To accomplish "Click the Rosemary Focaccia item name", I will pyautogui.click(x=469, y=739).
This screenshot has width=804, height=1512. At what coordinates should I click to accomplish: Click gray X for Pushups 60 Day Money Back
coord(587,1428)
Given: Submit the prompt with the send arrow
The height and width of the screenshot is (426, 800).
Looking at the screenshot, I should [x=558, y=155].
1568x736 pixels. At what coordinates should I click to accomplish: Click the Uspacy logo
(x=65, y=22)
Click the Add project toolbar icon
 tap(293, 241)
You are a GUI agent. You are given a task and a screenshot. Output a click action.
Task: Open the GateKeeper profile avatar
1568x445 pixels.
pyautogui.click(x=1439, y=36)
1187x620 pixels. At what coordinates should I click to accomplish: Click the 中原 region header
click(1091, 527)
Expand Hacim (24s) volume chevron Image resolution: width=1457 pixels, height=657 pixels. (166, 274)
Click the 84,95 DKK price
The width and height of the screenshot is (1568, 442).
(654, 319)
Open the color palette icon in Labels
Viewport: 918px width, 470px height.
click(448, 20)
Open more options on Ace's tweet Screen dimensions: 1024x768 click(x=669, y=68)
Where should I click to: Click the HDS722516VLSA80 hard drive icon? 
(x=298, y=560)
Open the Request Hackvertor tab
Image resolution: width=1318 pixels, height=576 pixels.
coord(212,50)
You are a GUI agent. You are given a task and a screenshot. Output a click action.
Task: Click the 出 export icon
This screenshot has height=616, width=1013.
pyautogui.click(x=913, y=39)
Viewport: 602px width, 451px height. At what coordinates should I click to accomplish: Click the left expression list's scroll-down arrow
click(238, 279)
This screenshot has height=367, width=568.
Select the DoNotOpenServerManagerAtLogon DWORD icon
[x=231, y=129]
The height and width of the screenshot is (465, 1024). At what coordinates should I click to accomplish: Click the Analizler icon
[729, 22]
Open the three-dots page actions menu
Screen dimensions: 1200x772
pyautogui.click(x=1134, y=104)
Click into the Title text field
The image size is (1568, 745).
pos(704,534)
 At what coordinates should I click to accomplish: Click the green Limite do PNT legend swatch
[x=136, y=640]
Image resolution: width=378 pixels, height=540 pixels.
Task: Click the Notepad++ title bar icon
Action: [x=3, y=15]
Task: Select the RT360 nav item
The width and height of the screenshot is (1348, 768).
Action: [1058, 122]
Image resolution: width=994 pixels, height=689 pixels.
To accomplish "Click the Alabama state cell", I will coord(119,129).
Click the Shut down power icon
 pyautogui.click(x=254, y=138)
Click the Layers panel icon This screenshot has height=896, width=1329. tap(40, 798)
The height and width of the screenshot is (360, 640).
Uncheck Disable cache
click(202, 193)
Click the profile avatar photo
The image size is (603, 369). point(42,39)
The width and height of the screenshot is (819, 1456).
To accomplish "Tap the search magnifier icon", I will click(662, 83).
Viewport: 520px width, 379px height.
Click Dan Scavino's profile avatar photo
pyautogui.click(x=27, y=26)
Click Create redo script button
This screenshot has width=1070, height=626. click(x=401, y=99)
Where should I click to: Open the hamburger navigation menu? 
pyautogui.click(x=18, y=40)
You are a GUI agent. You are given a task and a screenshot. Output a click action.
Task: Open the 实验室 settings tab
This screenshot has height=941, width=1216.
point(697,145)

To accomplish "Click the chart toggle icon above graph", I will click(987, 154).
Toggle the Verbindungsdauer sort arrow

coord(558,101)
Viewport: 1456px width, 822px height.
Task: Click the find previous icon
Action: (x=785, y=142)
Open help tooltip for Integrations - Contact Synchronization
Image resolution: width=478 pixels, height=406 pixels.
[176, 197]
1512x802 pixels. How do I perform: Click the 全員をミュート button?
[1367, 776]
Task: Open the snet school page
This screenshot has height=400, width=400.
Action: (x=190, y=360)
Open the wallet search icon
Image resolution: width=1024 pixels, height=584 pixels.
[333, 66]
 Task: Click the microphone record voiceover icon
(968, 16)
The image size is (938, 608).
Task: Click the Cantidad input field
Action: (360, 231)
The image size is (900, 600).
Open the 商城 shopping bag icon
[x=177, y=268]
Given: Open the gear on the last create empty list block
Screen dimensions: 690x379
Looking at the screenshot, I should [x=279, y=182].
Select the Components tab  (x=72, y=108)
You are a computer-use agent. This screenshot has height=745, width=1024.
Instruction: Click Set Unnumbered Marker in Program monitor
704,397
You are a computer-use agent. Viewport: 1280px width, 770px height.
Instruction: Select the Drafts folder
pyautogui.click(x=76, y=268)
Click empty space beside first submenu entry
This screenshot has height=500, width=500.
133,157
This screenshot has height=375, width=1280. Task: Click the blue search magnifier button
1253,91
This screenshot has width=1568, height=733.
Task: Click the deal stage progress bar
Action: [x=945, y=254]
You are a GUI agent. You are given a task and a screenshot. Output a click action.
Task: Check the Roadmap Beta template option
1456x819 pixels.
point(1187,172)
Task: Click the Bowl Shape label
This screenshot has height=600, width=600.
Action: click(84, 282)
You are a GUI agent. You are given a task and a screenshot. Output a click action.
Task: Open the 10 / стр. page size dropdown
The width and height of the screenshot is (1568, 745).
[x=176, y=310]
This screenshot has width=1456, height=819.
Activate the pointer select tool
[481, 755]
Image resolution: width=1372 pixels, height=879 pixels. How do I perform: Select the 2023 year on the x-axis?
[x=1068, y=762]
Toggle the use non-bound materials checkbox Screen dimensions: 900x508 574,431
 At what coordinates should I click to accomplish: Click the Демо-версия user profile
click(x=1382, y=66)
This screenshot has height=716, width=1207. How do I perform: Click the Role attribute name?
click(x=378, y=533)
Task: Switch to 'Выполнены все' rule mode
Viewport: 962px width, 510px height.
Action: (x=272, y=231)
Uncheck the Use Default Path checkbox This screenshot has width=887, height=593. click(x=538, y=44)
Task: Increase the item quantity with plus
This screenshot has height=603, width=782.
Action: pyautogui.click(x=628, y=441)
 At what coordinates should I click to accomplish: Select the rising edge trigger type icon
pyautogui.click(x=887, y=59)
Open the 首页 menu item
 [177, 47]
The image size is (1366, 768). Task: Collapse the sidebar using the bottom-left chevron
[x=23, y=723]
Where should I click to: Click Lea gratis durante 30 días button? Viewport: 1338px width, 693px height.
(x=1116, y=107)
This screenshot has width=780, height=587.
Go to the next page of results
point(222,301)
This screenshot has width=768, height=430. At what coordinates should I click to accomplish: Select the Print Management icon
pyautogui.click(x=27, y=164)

Action item: All lines from the opening of the listing above through the line that contains "Task: Click the 出 export icon" should be given again exactly, and nothing more.

Answer box:
To accomplish "Click the Rosemary Focaccia item name", I will pyautogui.click(x=469, y=739).
This screenshot has width=804, height=1512. At what coordinates should I click to accomplish: Click gray X for Pushups 60 Day Money Back
coord(587,1428)
Given: Submit the prompt with the send arrow
The height and width of the screenshot is (426, 800).
Looking at the screenshot, I should [x=558, y=155].
1568x736 pixels. At what coordinates should I click to accomplish: Click the Uspacy logo
(x=65, y=22)
Click the Add project toolbar icon
 tap(293, 241)
You are a GUI agent. You are given a task and a screenshot. Output a click action.
Task: Open the GateKeeper profile avatar
1568x445 pixels.
pyautogui.click(x=1439, y=36)
1187x620 pixels. At what coordinates should I click to accomplish: Click the 中原 region header
click(1091, 527)
Expand Hacim (24s) volume chevron Image resolution: width=1457 pixels, height=657 pixels. (166, 274)
Click the 84,95 DKK price
The width and height of the screenshot is (1568, 442).
(654, 319)
Open the color palette icon in Labels
Viewport: 918px width, 470px height.
click(448, 20)
Open more options on Ace's tweet Screen dimensions: 1024x768 click(x=669, y=68)
Where should I click to: Click the HDS722516VLSA80 hard drive icon? 
(x=298, y=560)
Open the Request Hackvertor tab
Image resolution: width=1318 pixels, height=576 pixels.
coord(212,50)
You are a GUI agent. You are given a task and a screenshot. Output a click action.
Task: Click the 出 export icon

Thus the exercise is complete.